Unsecured loans bring it back in the second round with pure speed. Although secured loans got a couple in at the end, it was still unsecured loans rounds.

Round Three: Borrowing Amount

Round three was close, but in the end, secured loans edged out and took the round. Lenders are more willing to allow more substantial borrowing amounts if the loan is secured, due to the perceived risk level. Offering an asset as security will mean that lenders are more willing to allow for larger borrowing amounts since they are more likely to get their money back.

Unsecured loans couldn’t go the distance in the third and secured loans came out at the end of the round to take it to 2-1.

Round Four: Default Penalties

No matter what, when it comes to borrowing money, a risk is involved. Both secured and unsecured loans present a risk to lenders as there is always a chance that issues arise, preventing repayments from happening. Failing to repay an unsecured loan can affect your credit score which then affects all future instances that involve borrowing (i.e. mortgages, credit cards). Failing to repay a secured loan can cause a vehicle or an asset to be repossessed and sold on your behalf in order to come up with the owed amount.

Halfway through the round, it appears that secured loans are coming worse off through the trades. Could this be unsecured loans comeback?

Losing your car sounds terrible, but believe it or not, having your credit score affected may be worse. Defaulting on an unsecured loan can mark your credit score, making it hard to get accepted for loans in the future due to having bad credit. It can take months or even years to build your credit score back up. You can read one of our previous blogs here if you want to find out how. Then along with having a mark on your credit score, you still have to deal with a debt collection agency coming to your door and repossessing your assets. A debt collection agency puts their fees on top of the already owed debt, so in the end, you may be facing the same penalties of a secured loan default but twice as bad.

That’s all she wrote folks! Unsecured loans played some risky shots in the 4th that came back to bite them in the end. Secured loans took the match three rounds to one.

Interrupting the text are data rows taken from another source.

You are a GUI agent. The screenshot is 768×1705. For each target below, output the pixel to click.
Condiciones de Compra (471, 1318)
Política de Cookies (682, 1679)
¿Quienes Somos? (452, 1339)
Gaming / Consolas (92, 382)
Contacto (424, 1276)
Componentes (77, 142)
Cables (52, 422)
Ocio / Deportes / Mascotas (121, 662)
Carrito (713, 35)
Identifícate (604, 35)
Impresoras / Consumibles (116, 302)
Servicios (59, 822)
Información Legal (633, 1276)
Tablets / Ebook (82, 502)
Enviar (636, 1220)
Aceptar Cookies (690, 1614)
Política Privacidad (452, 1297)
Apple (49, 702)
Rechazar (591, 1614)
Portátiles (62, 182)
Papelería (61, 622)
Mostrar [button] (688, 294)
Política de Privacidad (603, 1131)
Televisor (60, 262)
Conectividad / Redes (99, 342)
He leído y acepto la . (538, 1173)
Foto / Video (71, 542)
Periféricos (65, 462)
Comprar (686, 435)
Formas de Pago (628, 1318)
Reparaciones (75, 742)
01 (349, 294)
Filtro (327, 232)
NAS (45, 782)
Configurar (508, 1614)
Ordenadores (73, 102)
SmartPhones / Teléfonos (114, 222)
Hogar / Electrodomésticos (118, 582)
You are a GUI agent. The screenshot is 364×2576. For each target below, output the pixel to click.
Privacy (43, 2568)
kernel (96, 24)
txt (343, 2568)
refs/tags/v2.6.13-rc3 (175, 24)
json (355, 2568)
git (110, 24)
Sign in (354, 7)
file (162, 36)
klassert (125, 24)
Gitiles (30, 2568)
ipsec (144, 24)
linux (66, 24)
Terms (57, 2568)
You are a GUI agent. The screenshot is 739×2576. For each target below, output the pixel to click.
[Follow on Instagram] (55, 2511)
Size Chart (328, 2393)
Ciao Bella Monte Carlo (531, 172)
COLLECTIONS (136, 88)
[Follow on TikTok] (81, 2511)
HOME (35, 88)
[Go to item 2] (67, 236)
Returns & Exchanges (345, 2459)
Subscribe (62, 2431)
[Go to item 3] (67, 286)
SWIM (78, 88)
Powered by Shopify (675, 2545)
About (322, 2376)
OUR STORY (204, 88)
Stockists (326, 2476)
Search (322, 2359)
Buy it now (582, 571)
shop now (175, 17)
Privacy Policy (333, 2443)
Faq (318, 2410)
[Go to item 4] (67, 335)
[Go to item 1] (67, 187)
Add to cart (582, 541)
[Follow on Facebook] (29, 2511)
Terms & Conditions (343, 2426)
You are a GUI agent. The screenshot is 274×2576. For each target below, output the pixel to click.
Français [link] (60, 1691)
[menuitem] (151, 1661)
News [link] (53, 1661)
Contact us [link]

Ultimately secured loans are the safer and better option for both lenders and borrowers. Applying for an unsecured loan, especially if you believe you have bad credit, increases your chance of being decline which further affects your credit score. Your best bet is to do your research first and make sure you are borrowing within your means. Doing this will mean that you shouldn’t be worried about missing payments, so offering an asset up as security can improve the interest rate you get. If you are concerned that you may default on a loan, you can always look into loan protection insurance to keep you safe.